→ **TEXTO DADO**:
2. Pretende-se ver apreciada a inconstitucionalidade das normas contidas nos:
> art.º 24º, n.ºs 2 e 3, do Decreto–Lei n.º 387-B/87, de 29 de Dezembro;
> art.º 33º, n.º 4, da Lei n.º 34/2004, de 29 de Julho;
> art.ºs 120º, n.º 1, alínea a) do Código Penal;
> art.ºs 68.º, n.º 3, alínea b), 287.º, e 379.º, n.º 1, alínea c), 380.º, n.º 1,
alínea b), e n.º 3, 401.º, n.º 1, alíneas b) e d), 414.º, n.ºs 2 e 3, 417.º, n.º
5, alínea b), e 420.º, n.º 1, alínea b), do Código de Processo Penal;
> art.º 666.º, n.ºs 1 e 3, do Código de Processo Civil;
na sua aplicação conjugada e concomitante, com as interpretações alcançadas das
decisões recorridas, que se podem sumariar em que:
a) é licito ao tribunal conhecer de matéria que lhe não foi colocada
expressamente, declarando a não prescrição do
procedimento criminal, quando esta havia sido determinada em dia certo, por
decisão anterior transitada em julgado – tese que se alcança do conjunto
decisório, que não foi objecto de apreciação pelo Venerando Tribunal da Relação;
b) a pendência do incidente de protecção jurídica impede o início do prazo de
prescrição do procedimento cautelar – entendimento que se retira do texto
decisório de 1.ª instância – ainda que imperfeitamente expresso;
c) o prazo para a constituição como assistente em processo penal não está
interrompido durante o recurso jurisdicional tirado sobre a decisão de apoio
judiciário – confusa teoria jurídica que se alcança, com idêntica imperfeição,
do teor das decisões;
d) o ofendido, com pendência de admissão como assistente, não tem legitimidade,
por falta de interesse em agir, para interpor recurso de decisão tirada sobre
prescrição do procedimento criminal com ofensa de caso julgado.
3. Esta interpretação normativa afigura-se como violadora dos imperativos dos
art.ºs 3.º, n.º 2, 9.º, alínea b), 13º, n.ºs 1 e 2, l6.º, n.º 2, 18.º, n.º 1,
20.º, n.ºs 1, 4 e 5, 32.º, n.ºs 1 e 7, 202.º, n.º 2, e 203.º, da Constituição da
República Portuguesa.
4. A questão de inconstitucionalidade foi suscitada expressa e cautelarmente,
ainda que de forma sucinta e resumida, nas conclusões 2.ª, 9.ª e 11.ª do recurso
apresentado ante o tribunal a quo, bem como no requerimento de aclaração, ali
quanto à matéria jurídica imprevista e inusitada quanto à ilegitimidade para
recorrer, as quais se têm aqui por integralmente reproduzida para todos os
efeitos legais como se estivessem transcritas.
5. A interpretação considerada correcta das sobreditas normas legais, na sua
correlatividade, concomitância e complementaridade está diluída ao longo das
conclusões 1.ª 3.ª a 8.ª e 10.ª do sobredito recurso e ao longo do requerimento
de aclaração, mas que se podem resumir, por referência a cada uma delas:
a) não pode o tribunal conhecer de questão que lhe não foi expressamente
colocada, quanto à prescrição do procedimento criminal, já determinada em dia
fixo por decisão transitada em julgado;
b) O procedimento jurisdicional de apoio judiciário é autónomo dos processos
para onde foi requerido o instituto, sem qualquer repercussão no andamento
desta, sob pena de violar direitos dos arguidos, sendo que no regime do
Decreto-Lei n.º 387-B/87 o recurso de agravo interposto pelo seu requerente
tinha efeitos suspensivos da eficácia da decisão, e só desta.

[Registos de uma recolha de dados]

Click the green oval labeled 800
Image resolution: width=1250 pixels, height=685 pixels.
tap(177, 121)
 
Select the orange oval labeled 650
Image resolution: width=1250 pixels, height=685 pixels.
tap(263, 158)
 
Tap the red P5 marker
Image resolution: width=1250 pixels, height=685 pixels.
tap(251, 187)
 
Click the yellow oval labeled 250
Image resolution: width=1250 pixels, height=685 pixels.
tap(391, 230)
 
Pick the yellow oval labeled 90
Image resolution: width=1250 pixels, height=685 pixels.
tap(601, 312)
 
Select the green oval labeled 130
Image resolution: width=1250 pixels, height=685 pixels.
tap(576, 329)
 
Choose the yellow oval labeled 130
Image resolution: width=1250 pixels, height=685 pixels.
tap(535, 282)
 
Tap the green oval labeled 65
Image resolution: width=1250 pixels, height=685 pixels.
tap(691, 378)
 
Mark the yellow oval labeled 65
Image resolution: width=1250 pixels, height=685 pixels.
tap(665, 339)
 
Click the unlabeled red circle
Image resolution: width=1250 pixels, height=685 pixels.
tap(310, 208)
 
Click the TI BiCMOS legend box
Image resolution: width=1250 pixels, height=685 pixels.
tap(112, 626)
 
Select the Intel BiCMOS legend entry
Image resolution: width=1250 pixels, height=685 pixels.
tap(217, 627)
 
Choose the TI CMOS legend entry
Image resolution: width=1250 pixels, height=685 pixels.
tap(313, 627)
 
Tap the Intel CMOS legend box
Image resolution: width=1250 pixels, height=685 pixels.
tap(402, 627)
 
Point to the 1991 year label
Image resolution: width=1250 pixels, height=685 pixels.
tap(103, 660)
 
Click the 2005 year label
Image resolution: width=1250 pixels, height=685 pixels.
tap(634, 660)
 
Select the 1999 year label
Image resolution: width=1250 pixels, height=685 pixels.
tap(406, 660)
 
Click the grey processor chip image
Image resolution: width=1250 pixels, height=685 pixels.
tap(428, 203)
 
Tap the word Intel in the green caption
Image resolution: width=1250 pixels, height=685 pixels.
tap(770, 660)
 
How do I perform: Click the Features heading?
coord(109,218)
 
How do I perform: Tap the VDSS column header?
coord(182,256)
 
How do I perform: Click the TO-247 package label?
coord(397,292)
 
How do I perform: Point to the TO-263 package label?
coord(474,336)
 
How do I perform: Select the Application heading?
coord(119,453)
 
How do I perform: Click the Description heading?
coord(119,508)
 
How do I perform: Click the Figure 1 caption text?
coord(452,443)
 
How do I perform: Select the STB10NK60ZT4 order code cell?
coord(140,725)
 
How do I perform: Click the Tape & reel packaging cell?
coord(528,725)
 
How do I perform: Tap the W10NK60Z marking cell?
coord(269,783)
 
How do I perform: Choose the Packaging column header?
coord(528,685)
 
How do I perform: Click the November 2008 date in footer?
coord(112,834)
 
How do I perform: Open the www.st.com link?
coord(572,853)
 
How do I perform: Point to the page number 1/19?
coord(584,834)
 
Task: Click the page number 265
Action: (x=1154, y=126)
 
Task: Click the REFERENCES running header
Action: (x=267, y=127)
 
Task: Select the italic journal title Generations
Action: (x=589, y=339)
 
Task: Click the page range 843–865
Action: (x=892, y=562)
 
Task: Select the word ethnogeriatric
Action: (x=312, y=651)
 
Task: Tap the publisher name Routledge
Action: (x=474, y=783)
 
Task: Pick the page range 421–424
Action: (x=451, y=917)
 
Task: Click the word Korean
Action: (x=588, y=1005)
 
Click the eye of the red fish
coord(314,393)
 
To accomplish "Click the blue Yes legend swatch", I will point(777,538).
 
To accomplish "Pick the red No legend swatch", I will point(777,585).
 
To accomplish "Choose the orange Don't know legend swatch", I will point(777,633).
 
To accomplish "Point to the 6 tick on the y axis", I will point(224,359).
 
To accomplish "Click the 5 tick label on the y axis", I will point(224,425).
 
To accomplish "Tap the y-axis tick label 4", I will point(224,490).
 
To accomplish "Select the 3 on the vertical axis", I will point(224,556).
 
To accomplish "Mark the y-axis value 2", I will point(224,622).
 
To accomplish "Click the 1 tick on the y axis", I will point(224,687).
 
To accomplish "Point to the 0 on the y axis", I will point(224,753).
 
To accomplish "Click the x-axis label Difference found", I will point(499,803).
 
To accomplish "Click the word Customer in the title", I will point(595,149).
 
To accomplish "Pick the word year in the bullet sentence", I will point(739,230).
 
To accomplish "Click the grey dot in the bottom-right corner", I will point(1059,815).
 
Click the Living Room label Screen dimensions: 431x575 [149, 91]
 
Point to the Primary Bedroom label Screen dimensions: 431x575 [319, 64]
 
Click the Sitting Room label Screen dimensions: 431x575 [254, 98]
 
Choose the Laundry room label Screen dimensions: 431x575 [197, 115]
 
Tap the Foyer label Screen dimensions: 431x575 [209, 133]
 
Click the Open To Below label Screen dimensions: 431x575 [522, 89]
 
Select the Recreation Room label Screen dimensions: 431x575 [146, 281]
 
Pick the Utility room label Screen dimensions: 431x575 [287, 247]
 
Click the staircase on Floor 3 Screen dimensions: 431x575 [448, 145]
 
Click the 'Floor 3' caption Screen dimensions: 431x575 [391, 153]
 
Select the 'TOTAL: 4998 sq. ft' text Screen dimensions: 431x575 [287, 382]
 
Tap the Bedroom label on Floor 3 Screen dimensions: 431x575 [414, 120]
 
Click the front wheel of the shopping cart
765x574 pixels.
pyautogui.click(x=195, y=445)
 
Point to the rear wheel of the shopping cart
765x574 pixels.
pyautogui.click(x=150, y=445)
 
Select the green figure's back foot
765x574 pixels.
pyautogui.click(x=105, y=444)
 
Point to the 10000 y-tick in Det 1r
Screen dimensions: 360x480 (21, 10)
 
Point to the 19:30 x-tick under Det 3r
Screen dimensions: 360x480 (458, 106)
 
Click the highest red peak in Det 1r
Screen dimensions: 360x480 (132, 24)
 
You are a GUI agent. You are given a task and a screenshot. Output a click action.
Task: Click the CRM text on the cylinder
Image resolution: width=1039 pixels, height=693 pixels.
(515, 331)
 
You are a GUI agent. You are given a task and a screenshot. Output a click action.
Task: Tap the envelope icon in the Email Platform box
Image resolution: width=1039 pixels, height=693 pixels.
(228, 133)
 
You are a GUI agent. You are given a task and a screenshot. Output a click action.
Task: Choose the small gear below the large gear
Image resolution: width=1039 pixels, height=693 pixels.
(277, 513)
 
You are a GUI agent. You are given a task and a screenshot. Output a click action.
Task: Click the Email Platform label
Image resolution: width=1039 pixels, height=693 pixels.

→ **EXERCÍCIOS**:
1) Segundo o texto sobre a inconstitucionalidade, em que conclusões do recurso apresentado ante o tribunal a quo foi suscitada a questão de inconstitucionalidade?
2) Reescreva de forma mais breve o parágrafo do texto sobre a inconstitucionalidade que começa por "4. A questão de inconstitucionalidade foi suscitada", mantendo os factos principais.
3) Prossiga o texto sobre a inconstitucionalidade a partir da última frase apresentada.

→ **RESPOSTAS ABAIXO**:
1) Nas conclusões 2.ª, 9.ª e 11.ª desse recurso, bem como no requerimento de aclaração.

2) A questão de inconstitucionalidade foi levantada de forma expressa, cautelar e sucinta nas conclusões 2.ª, 9.ª e 11.ª do recurso perante o tribunal a quo. Também foi levantada no requerimento de aclaração, quanto à matéria imprevista da ilegitimidade para recorrer. Essas peças dão-se por integralmente reproduzidas para todos os efeitos legais.

3)
b) o prazo para admissão como assistente, e só este, está interrompido durante o
procedimento incidental de apoio judiciário, começando a correr de novo com o
seu termo.
c) O ofendido, que é chamado a pagar taxa de justiça para ser admitido como
assistente após a ocorrência da prescrição do procedimento criminal, tem a
legitimidade, advinda do seu interesse em agir, para interpor recurso de decisão
que, ofendendo caso julgado, não reconhece essa prescrição e o pretende obrigar
a pagar tal taxa de justiça.
6. O presente recurso deverá subir imediatamente, nos próprios autos e com
efeito devolutivo.
Nestes termos e nos mais de direito, se requer a sua admissão para os demais
termos processuais, onde aprofundadamente se alegará sobre a matéria submetida
ao superior juízo constitucional.”
2. Pelo acórdão de 24 de Junho de 2009 (fls. 324 e segs.), o Tribunal da Relação
de Lisboa decidiu (a) não tomar conhecimento do recurso interposto pelo
recorrente (queixoso), na parte respeitante à (não) prescrição do procedimento
criminal e (b) negar provimento ao recurso no mais, isto é, na parte respeitante
à liquidação da taxa de justiça e da multa (taxa de justiça sanção) relativas ao
pedido de constituição de assistente. O acórdão de 28 de Outubro de 2009
limitou-se a indeferir o pedido de aclaração ou de correcção do acórdão
anterior.
No que respeita à primeira questão – aquela a que directamente respeita o
recurso de constitucionalidade – o Tribunal da Relação disse o seguinte:
“(…)
A. O procedimento criminal mostra-se extinto?
1. Alega o recorrente que existe violação do caso julgado, no que ao despacho em
apreço se refere, pelas seguintes razões:
Por aí se ter entendido que o prazo de prescrição suspendeu a instância em
processo penal, ao abrigo do disposto no artº24.º n.º 3 do Decreto-Lei 387-B/87
de 29 de Dezembro (então em vigor), o que determinava que o procedimento não
podia prosseguir seus termos por falta de autorização legal para o efeito, o que
configura uma causa de suspensão da prescrição prevista na alínea a) do 120.º do
C.Penal.
Assim, tal causa suspensiva só cessou com a decisão definitiva proferida sobre
esta matéria – o acórdão pelo Tribunal da Relação de Lisboa, proferido em
09/09/2008, pelo que forçoso se torna, pois, concluir que ainda não decorreu o
prazo de prescrição.
Mais alega que esta decisão contraria uma anterior, proferida em 29 de Dezembro
de 2006, em que consta o seguinte: “(...) certo é que até à presente data não
decorreu ainda o prazo de prescrição do procedimento criminal pelo crime em
causa, o que ocorrerá apenas em 19 de Janeiro de 2009 (...).
2. A questão aqui proposta tem uma resposta simples que é tão-somente a
seguinte:
O queixoso não tem legitimidade para recorrer da decisão proferida pelo tribunal
“a quo” no que se refere ao segmento relativo ao indeferimento da pretensão de
declaração de prescrição.
Senão, vejamos:
O queixoso não se mostra constituído assistente nos autos, o que desde logo
determina que lhe é apenas aplicável o vertido no artº401 nº1 al. d) do
C.P.Penal.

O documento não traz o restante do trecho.